[Stored data entries]
▬▬▬▬▬▬▬▬▬▬

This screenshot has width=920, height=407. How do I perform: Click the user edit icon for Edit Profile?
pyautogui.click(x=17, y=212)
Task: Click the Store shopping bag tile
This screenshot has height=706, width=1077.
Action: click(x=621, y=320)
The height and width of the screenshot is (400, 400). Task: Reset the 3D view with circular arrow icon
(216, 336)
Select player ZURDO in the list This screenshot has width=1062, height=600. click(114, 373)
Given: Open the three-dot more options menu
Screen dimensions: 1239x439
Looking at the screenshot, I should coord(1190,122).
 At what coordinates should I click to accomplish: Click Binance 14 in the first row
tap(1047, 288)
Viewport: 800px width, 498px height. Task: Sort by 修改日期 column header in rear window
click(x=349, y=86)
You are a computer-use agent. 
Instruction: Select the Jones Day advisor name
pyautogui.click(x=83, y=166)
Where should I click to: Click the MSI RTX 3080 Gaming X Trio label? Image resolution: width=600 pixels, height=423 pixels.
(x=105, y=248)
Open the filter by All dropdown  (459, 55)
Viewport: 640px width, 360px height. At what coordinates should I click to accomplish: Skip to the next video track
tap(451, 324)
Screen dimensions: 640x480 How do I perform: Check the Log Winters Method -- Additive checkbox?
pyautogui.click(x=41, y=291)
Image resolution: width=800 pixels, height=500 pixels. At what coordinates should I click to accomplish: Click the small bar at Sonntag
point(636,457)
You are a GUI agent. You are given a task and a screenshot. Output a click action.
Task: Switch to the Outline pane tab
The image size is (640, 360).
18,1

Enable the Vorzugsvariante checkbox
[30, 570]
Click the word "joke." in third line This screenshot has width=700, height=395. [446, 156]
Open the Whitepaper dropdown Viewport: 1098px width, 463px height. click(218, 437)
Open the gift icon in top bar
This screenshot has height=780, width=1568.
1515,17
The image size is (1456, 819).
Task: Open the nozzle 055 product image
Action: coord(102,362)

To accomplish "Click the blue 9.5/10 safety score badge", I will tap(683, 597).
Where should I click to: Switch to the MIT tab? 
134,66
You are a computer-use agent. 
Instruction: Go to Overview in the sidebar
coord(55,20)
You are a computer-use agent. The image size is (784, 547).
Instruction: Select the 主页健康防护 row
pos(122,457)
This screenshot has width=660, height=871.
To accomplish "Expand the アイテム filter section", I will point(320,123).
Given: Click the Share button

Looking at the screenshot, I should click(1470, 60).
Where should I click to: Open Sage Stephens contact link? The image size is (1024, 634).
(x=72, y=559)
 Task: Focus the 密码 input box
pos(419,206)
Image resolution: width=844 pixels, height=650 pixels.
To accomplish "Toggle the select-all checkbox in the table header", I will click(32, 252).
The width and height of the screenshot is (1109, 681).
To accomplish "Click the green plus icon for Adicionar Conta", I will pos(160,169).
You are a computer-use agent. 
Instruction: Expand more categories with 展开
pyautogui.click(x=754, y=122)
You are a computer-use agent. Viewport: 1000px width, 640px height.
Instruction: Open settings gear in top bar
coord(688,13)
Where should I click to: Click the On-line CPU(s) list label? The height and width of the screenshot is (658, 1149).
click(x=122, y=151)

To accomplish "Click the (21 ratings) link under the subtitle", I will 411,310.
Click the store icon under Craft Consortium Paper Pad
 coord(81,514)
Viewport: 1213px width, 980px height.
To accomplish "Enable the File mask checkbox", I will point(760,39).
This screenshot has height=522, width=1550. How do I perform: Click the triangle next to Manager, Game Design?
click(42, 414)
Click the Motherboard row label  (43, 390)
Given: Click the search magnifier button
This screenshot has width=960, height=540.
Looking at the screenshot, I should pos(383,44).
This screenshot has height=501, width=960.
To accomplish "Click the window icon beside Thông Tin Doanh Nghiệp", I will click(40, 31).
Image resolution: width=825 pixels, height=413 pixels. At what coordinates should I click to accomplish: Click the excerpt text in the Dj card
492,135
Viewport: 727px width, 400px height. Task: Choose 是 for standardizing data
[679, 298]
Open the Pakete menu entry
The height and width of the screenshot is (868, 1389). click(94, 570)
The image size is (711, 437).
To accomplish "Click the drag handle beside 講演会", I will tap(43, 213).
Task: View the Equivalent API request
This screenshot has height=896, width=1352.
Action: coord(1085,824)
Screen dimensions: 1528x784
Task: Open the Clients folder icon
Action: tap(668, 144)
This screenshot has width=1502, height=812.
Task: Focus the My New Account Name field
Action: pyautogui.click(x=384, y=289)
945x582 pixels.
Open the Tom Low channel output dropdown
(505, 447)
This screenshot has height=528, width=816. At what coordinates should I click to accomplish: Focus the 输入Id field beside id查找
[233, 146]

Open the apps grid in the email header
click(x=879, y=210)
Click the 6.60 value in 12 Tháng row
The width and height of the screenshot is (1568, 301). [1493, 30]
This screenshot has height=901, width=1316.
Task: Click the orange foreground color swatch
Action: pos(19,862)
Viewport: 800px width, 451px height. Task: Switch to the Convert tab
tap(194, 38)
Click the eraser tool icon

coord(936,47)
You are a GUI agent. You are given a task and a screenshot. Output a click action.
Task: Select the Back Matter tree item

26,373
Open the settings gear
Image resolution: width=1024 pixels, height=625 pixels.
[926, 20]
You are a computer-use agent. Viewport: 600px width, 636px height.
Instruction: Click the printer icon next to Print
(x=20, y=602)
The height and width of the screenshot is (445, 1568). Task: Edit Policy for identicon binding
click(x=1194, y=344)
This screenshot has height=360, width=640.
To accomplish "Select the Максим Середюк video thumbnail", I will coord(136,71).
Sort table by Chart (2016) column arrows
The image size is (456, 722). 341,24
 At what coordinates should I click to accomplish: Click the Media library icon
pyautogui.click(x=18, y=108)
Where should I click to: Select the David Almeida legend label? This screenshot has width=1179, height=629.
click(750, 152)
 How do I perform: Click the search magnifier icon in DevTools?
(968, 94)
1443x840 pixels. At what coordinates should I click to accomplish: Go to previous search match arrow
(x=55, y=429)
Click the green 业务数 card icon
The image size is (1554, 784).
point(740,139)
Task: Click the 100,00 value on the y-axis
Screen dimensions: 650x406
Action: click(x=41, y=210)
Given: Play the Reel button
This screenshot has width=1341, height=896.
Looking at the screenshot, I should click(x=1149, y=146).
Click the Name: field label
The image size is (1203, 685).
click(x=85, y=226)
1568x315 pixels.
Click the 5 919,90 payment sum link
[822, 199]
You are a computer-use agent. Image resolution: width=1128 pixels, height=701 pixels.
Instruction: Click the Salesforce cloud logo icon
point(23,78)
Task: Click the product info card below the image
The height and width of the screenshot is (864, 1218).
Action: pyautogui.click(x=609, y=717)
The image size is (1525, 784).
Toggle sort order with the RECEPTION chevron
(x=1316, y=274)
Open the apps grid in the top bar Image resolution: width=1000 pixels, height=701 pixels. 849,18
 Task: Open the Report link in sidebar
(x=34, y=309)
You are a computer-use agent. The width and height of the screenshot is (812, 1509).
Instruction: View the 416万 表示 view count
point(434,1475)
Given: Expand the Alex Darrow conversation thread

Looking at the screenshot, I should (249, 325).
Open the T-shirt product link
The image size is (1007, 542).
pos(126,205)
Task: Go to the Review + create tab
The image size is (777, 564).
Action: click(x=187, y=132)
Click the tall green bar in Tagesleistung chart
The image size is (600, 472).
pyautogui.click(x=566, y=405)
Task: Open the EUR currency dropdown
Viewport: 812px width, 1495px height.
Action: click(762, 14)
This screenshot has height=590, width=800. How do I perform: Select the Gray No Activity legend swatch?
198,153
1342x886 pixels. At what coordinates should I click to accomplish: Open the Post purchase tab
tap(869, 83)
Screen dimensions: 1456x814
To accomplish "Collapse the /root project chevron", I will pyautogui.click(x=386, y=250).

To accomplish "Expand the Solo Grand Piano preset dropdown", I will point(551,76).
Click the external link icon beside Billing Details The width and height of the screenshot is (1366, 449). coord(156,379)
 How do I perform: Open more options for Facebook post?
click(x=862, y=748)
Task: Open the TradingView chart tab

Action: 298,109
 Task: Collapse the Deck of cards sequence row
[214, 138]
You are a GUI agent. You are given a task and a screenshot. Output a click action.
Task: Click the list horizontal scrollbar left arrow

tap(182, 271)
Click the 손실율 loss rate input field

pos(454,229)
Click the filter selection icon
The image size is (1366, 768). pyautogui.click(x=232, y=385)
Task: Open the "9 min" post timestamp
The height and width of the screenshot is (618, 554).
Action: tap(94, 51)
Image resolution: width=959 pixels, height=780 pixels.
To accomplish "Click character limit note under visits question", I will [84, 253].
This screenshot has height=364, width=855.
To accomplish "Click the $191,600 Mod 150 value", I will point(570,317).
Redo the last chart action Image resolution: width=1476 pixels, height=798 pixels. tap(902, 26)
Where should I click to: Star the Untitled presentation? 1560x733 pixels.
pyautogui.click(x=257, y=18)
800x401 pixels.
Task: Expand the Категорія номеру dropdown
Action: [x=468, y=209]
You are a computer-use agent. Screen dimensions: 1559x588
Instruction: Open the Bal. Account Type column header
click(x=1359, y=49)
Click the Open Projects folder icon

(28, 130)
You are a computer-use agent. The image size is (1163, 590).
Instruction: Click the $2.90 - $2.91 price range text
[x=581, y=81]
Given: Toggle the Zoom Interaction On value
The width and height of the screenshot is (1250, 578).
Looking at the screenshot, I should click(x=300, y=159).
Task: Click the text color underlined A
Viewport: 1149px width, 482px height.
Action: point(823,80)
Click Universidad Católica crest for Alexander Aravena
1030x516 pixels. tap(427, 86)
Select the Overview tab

▬▬▬▬▬▬▬▬▬▬

> Exercise requirements: Could you find each line in the entries that contains the string "computer" and copy it?

> Exercise response:
You are a computer-use agent. 
You are a computer-use agent. 
You are a computer-use agent. The image size is (784, 547).
You are a computer-use agent. 
You are a computer-use agent. Viewport: 1000px width, 640px height.
You are a computer-use agent. Viewport: 600px width, 636px height.
You are a computer-use agent. Image resolution: width=1128 pixels, height=701 pixels.
You are a computer-use agent. The width and height of the screenshot is (812, 1509).
You are a computer-use agent. Screen dimensions: 1559x588
You are a computer-use agent. The image size is (1163, 590).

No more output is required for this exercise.